Rios and Cisneros allegedly told investigators after their arrest that they were driving around looking for people to rob, and they decided to rob Arroyos because they liked his chains, according to the FBI affidavit.

The 16-page affidavit also says detectives obtained security video that shows part of the confrontation.

It was not immediately clear Thursday night if any of the four charged had attorneys.

The suspects were expected to be transferred to federal custody Friday, the federal prosecutor’s office said.

Los Angeles Police Department Chief Michel Moore called the killing an act of “vicious and senseless violence.” He said Arroyos was a hero and that he was grateful the case was being prosecuted federally.

“It is appropriate,” Moore said at a news conference Thursday night. “I am grateful to the U.S. attorney for stepping in and bringing the full weight of the federal government against this gang.”

Moore said the gang has plagued parts of the Los Angeles area for decades. Police officers in the division where the gang operates made 18 arrests in the last year of gang members with guns, he said.

The U.S. attorney’s office described Florencia 13, also known as F13, as a “large, multi-generational street gang” that has been the subject of two large racketeering prosecutions.

Officials are still looking for the bifold black wallet and two silver chains taken from Arroyos. One of the chains has a sword pendant. Court documents say the wallet was thrown out of the window of the truck after the shooting.

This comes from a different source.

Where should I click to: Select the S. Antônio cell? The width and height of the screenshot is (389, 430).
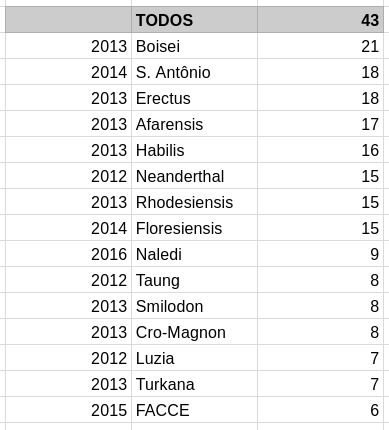194,72
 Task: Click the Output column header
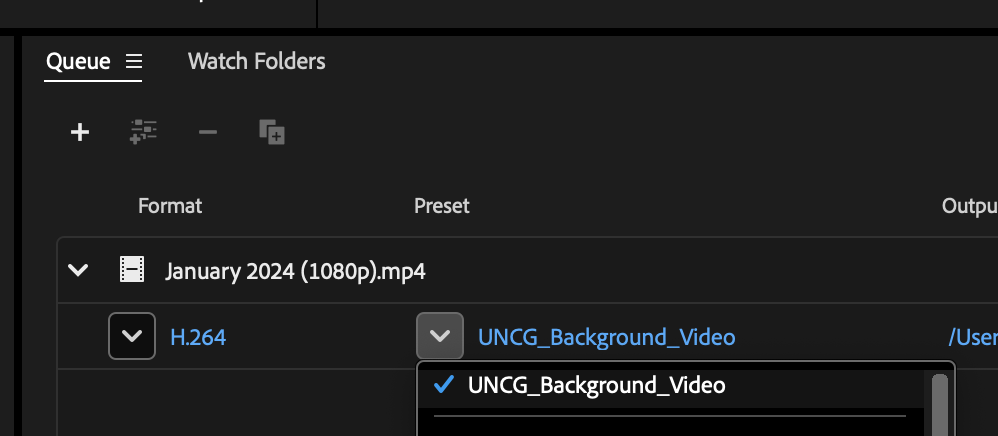[x=969, y=206]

"Those two chains and a wallet mean, I'm sure, the world to the families," Moore said.
 
3 MEXICANS in gangland, aka the bad bad bad Firestone area.

South LA Gang Members Sentenced for Fatal Shooting of LAPD Officer - MyNewsLA.com



3 South LA Gang Members Sentenced for Fatal Shooting of LAPD Officer​

50 yrs, 50 yrs, 35 yrs.​



by Contributing Editor July 19, 2024


Three street gang members were sentenced Friday to lengthy federal prison terms for the robbery and fatal shooting of Los Angeles Police Department Officer Fernando Arroyos, who was gunned down in January 2022 while off-duty and house-hunting with his girlfriend.
The defendants — Luis Alfredo de la Rosa Rios, 30; Ernesto Cisneros, 25; and Jesse Contreras, 36 — each pleaded guilty in July 2023 to one count of conspiracy to violate the Racketeer Influenced and Corrupt Organizations Act, according to the U.S. Department of Justice.
Rios and Cisneros were both sentenced Friday in a packed federal courtroom in downtown Los Angeles to 50 years in prison, while Contreras received 35 years.

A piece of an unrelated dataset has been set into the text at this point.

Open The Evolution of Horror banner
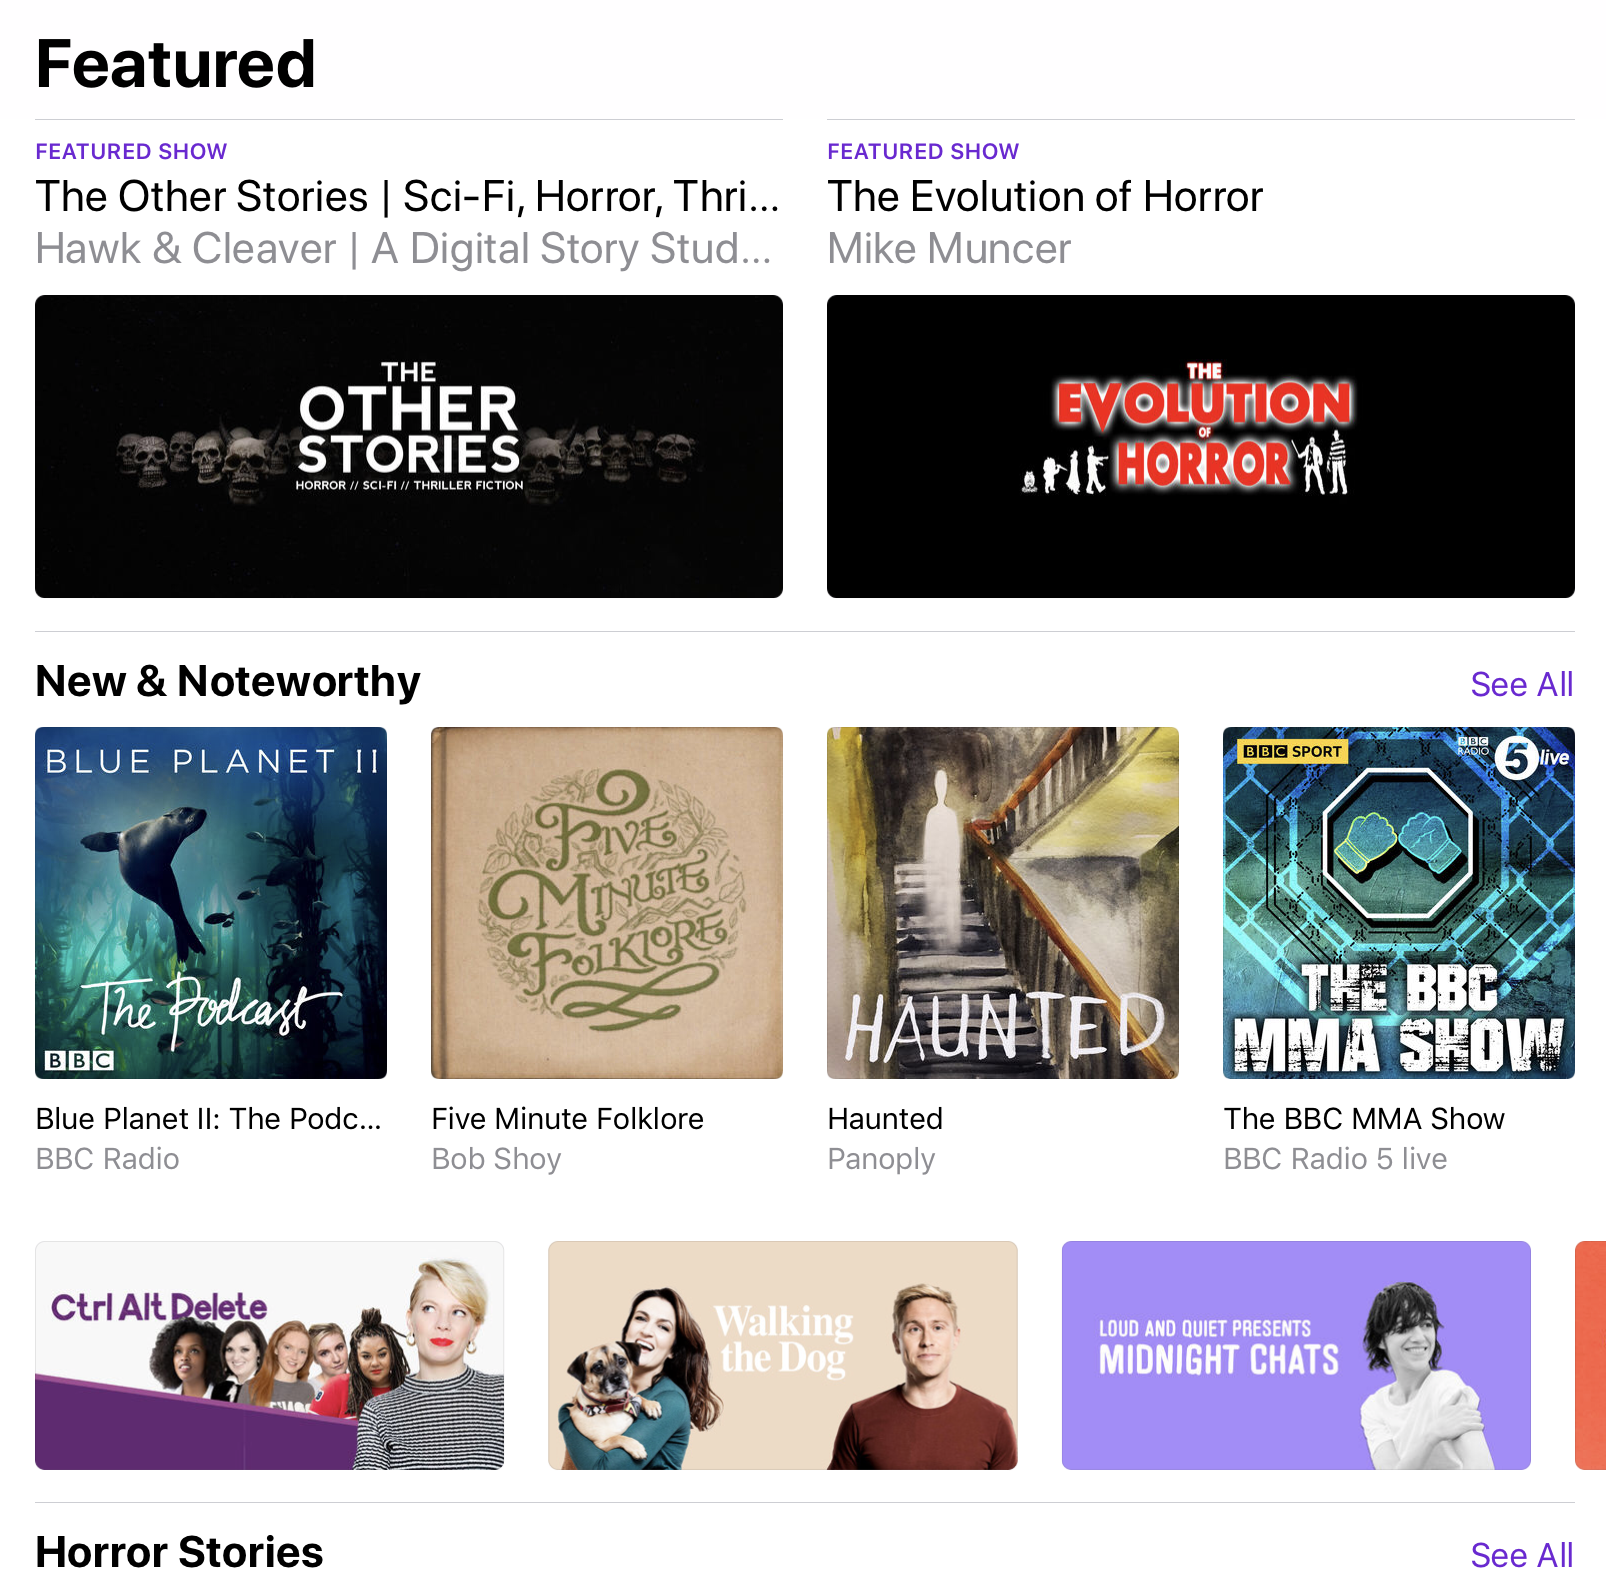Viewport: 1606px width, 1584px height. coord(1201,446)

A fourth defendant, Haylee Marie Grisham, 21, a gang associate who was Rios’ girlfriend, pleaded guilty last year to one count of violent crime in aid of racketeering for participating in the fatal robbery of Arroyos. She is scheduled to be sentenced on Sept. 9.

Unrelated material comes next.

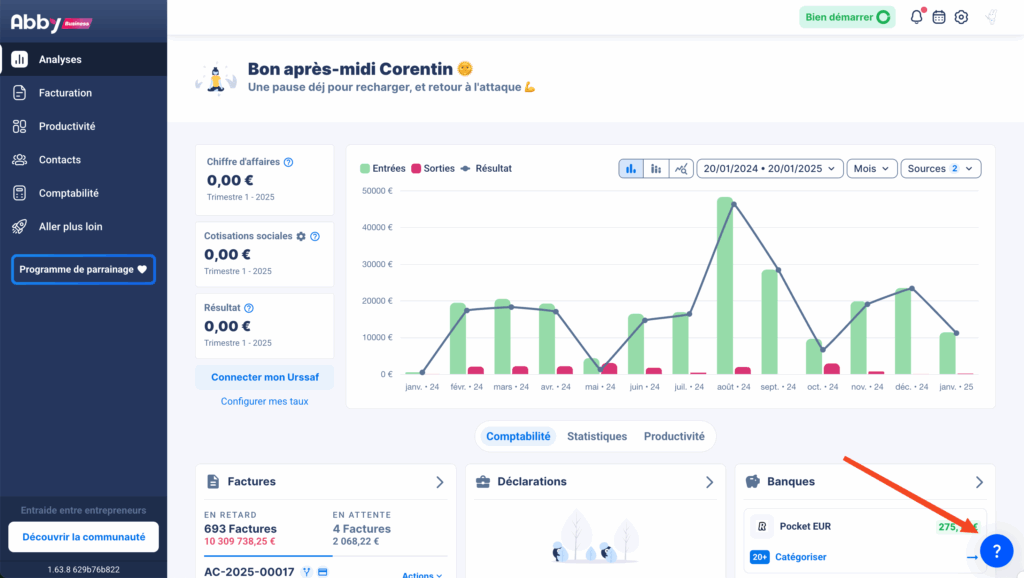Click the Connecter mon Urssaf button
This screenshot has height=578, width=1024.
pos(264,376)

It's NOT 'gun violence' it IS violent people using a tool, no different than an axe or knife.

“No one is immune from the impact of gun violence,”
U.S. District Judge Percy Anderson said during the nearly four-hour sentencing hearing.
“… Gun violence can strike wherever you are, even in Butler, Pennsylvania,” he said, referring to the scene of the attempted assassination of Republican presidential candidate and former President Donald Trump.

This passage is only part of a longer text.